Colère des policiers : un accord trouvé entre les syndicats et le ministère de l'Intérieur sur les salaires
Le gouvernement a trouvé mercredi soir un accord avec les policiers. Après une journée de mobilisation et de longues heures de négociations, les syndicats de police obtiennent une revalorisation des salaires.

Le ministère de l'Intérieur a accepté mercredi soir de revaloriser les salaires des policiers qui réclamaient plus de moyens après leur mobilisation en masse face aux Gilets jaunes.
Une amélioration du pouvoir d'achat
Depuis le début de la semaine, le gouvernement cherche à désamorcer la fronde qui monte dans la police. Un accord sur une augmentation des salaires a été conclu ce mercredi. Cette augmentation se fera en trois temps à partir de janvier 2019. Au bout d'un an, cela devrait aboutir à 120 euros net de plus par mois pour les gardiens de la paix, 150 euros net pour les plus hauts gradés.
La prime de 300 euros proposée en début de semaine par le gouvernement pour désamorcer la crise sera versée finalement aux personnels techniques, scientifiques et administratifs et aux employés de préfecture mobilisés par la crise des Gilets jaunes. "C'est ce qu'on voulait, on voulait une amélioration immédiate du pouvoir d'achat", s'est félicité le secrétaire général d'Unité-SGP Police, Yves Lefebvre, en sortant de plusieurs heures de tractations.
Le chantier des heures supplémentaires, qui porte sur quelque 275 millions d'euros, reste en revanche ouvert et sera "traité" à partir de janvier, a assuré le syndicaliste.
La "reconnaissance" de l'Etat
"C'est la reconnaissance de l'Etat, c'est la reconnaissance matérielle que nous avions exigée", s'est réjoui Jean-Claude Delage du syndicat Alliance.
Tout au long de la journée de mercredi, la protestation des forces de l'ordre a pris la forme de fermetures "symboliques" de commissariats et d'une grève du zèle dans plusieurs villes.
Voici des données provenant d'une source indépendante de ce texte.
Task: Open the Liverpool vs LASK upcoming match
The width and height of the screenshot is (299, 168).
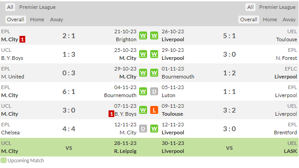Action: click(230, 147)
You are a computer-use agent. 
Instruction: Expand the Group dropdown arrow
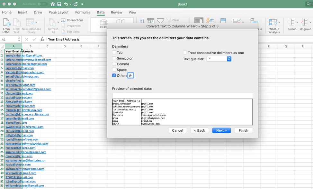(297, 22)
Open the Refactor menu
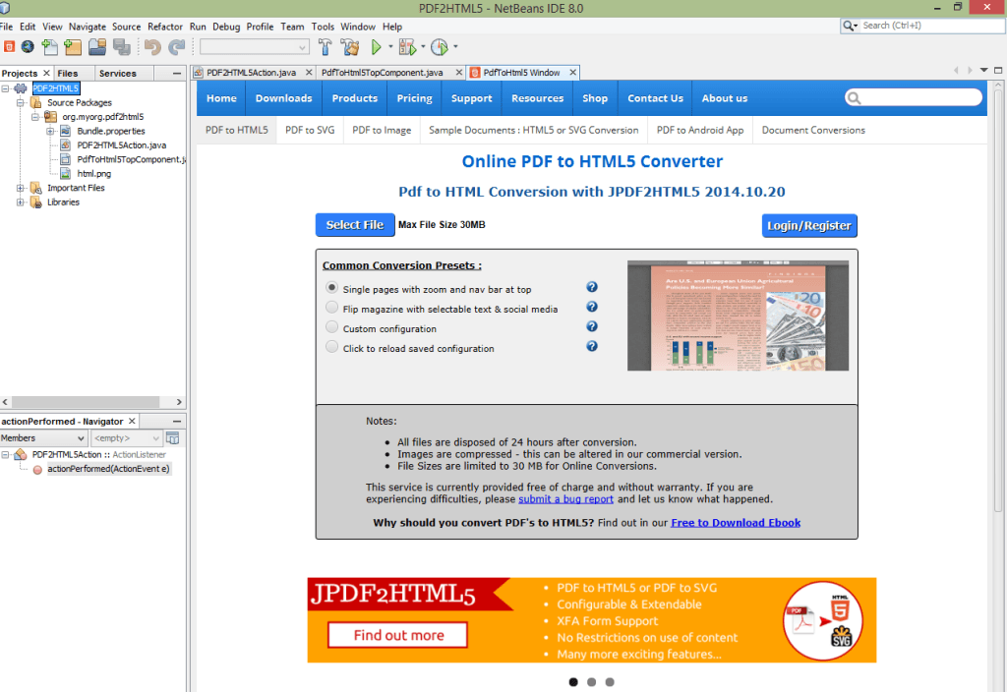 165,27
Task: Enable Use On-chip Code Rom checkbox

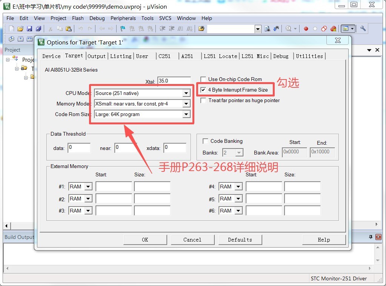Action: [x=203, y=79]
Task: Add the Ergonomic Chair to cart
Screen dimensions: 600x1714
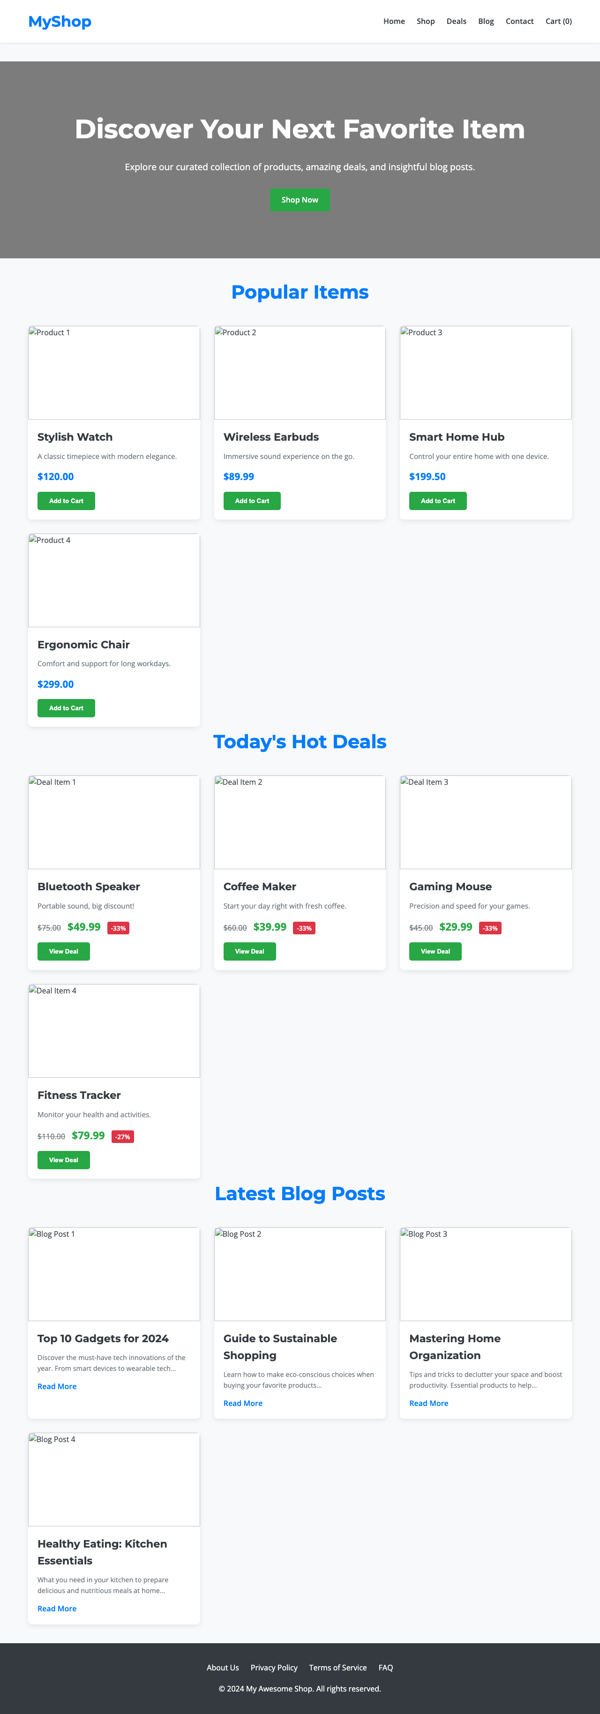Action: (x=66, y=708)
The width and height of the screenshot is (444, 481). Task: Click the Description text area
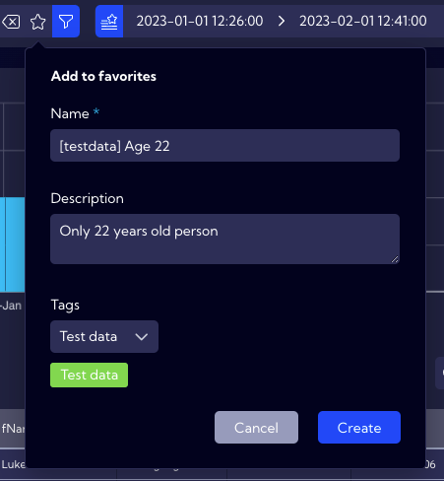[x=224, y=239]
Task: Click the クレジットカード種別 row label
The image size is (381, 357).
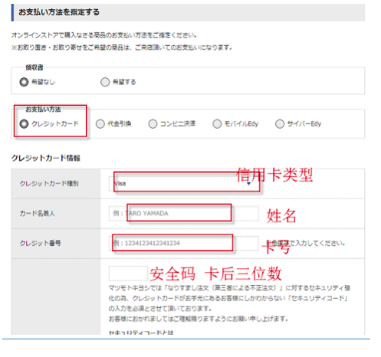Action: (49, 184)
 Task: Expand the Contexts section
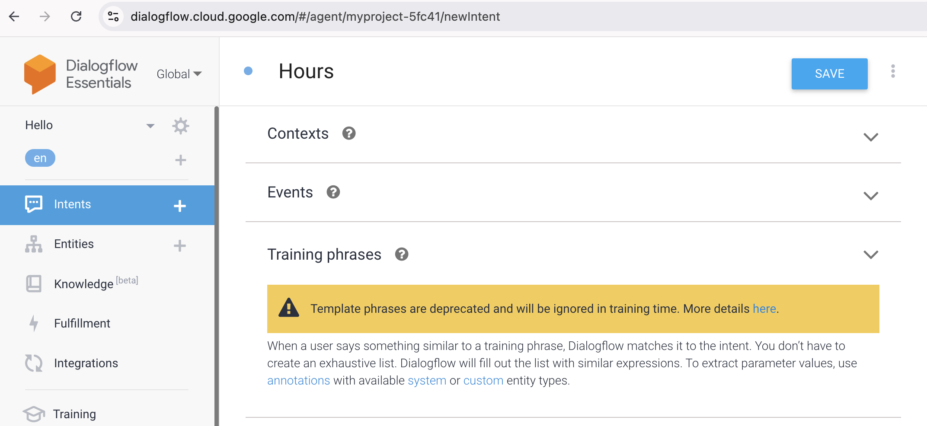coord(871,137)
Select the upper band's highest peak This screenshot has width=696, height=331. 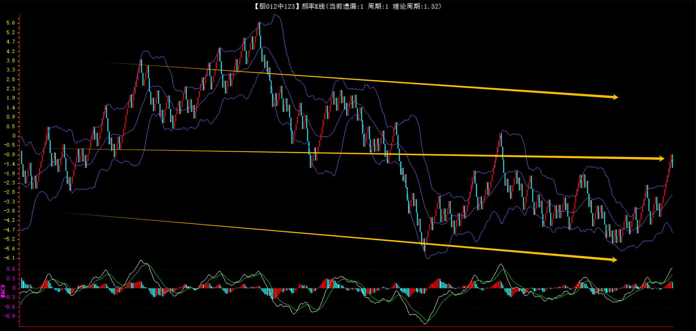coord(275,15)
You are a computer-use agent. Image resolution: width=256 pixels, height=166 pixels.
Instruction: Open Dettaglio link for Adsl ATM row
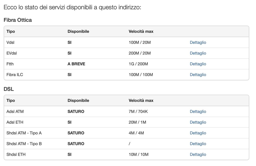pyautogui.click(x=198, y=111)
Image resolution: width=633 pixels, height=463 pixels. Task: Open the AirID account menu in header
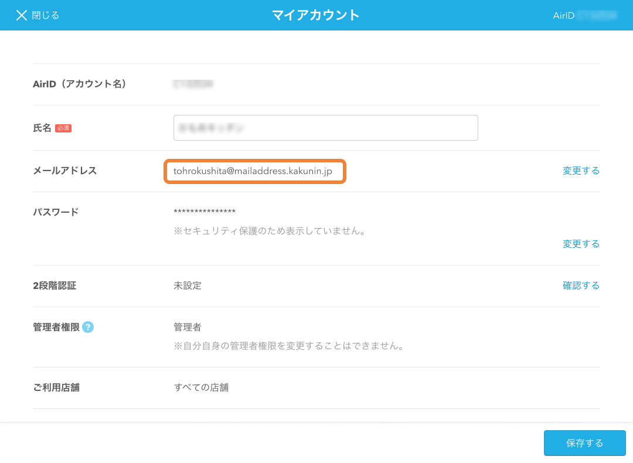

Les syndicats obtiennent donc satisfaction après un mois éreintant où les forces de l'ordre ont dû gérer la mobilisation des "gilets jaunes" mais aussi une menace terroriste revenue brutalement sur le devant de l'actualité avec l'attentat de Strasbourg, qui a fait cinq morts.
Le coût total pour les finances publiques n'a pas été communiqué alors que le gouvernement a déjà annoncé plusieurs milliards d'euros de mesures destinées à faire retomber la colère des "gilets jaunes".